Ontology, philosophy

Aquinas and the Modal Firewall

Arthur Lovejoy’s The Great Chain of Being is often read as a history of metaphysical exuberance: plenitude, overflow, and the slow erosion of contingency under explanatory pressure. What’s easier to miss is that Lovejoy also gives us a sharp diagnostic lens for understanding how philosophers attempt to contain that pressure.

What that lens reveals is a recurring structural move. I call it a modal firewall.

A modal firewall is a principled restriction on explanatory reach: a point at which intelligible reasons are permitted to explain structure, value, or possibility, but are forbidden from determining actuality. The firewall does not reject explanation. It commands it, then tells it where it must stop.

Seen through this lens, Thomas Aquinas becomes a revealing case—not because he invents the maneuver, but because Lovejoy’s framing makes its structure unusually clear.

The pressure Aquinas accepts

Lovejoy emphasizes that Aquinas fully accepts the rationalist pressures that make necessitarianism tempting. God is pure actuality. God is perfect goodness. God’s intellect contains the complete intelligible structure of all possible beings. Explanation is not optional; it is constitutive of intelligibility itself.

Given that package, a familiar question presses itself: if goodness is fully intelligible, why would a perfectly good being fail to actualize what is good? Why would possibility outrun actuality?

This is not yet Spinoza speaking. It is the pressure Aquinas must confront before Spinoza radicalizes it.

Crucially, Aquinas does not respond by weakening explanation. He does not appeal to mystery, opacity, or brute divine choice. God’s intellect remains exhaustive; reasons remain reasons. The pressure toward necessity is fully in place.

The firewall: divine will as modal cutoff

Aquinas’s response is not to deny the pressure but to block its extension.

Although God necessarily knows all possibles and their relative perfections, God does not necessarily will any of them. Creation is therefore not a logical consequence of divine nature but a contingent act of volition. God could have created a different world, or no world at all.

This is the firewall.

Explanatory reasons may explain what creatures are like, if they exist. They may explain why creation would be fitting or good. But they are not permitted to explain that creation occurs, or why this possible world is actual rather than another. At precisely that juncture, explanation is told where it must stop.

For a rationalist, this is the most uncomfortable possible outcome. Explanation is not refuted; it is obeyed everywhere except where obedience would eliminate contingency. The firewall does not emerge from explanation; it is imposed upon it.
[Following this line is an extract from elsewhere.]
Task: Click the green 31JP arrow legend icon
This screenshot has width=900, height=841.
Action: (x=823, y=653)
Leibniz rationalizes plenitude; Spinoza completes it

This is where Lovejoy’s tripartite schema earns its keep.

To say that Leibniz rationalizes plenitude is to say that he removes Aquinas’s firewall while preserving contingency in name. God necessarily acts for sufficient reason, but contingency is relocated into the structure of reasons themselves. Different possible worlds are intelligible; God freely selects the best among them. Plenitude is no longer blocked. It is disciplined by optimization.
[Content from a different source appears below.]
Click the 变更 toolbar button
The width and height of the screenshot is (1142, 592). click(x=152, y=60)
Spinoza, by contrast, refuses the remaining distinction. If God’s nature explains everything that exists, then nothing could have been otherwise. Possibility collapses into actuality. There is no selection among alternatives because there are no genuine alternatives to select among.

Where Leibniz preserves contingency by complicating reason, Spinoza abolishes it by allowing reason to run without remainder.

In Lovejoy’s narrative: Aquinas contains plenitude by prohibition; Leibniz rationalizes it through sufficient reason and optimality; Spinoza completes it by removing the prohibition altogether.

Lovejoy’s diagnostic contribution

It would be a mistake to claim that Aquinas invents this maneuver. Voluntarist strategies of this sort have deep roots, including in Islamic theology and medieval debates about divine freedom. What Lovejoy contributes is not a genealogy of voluntarism but a structural diagnosis: he shows how Aquinas’s appeal to divine will functions as a targeted containment strategy within an otherwise rationalist framework.

This matters, because not all appeals to will stand in the same relation to reason. An occasionalist denial of secondary causation, for example, may dismantle the explanatory machinery itself rather than merely restricting its scope. Aquinas’s strategy is different. He preserves explanation almost everywhere. That’s what makes the firewall both powerful and philosophically unstable.

Seen through Lovejoy’s lens, Aquinas is not someone who rejects necessitarian pressure, but someone who cordons it off. Contingency survives only because explanation is commanded to halt at a specific boundary.

And once that boundary is made visible, a further question becomes unavoidable: What justifies telling explanation where it must stop?

That question, Lovejoy suggests without fully pressing, will not remain contained.


The concept of modal firewalls is developed at length in a paper currently under review, as well as in related work defending the Modal Ontological Argument for Necessitarianism (MOAN), the Dilemma of Contingency, and a Transcendental Argument for Necessitarianism.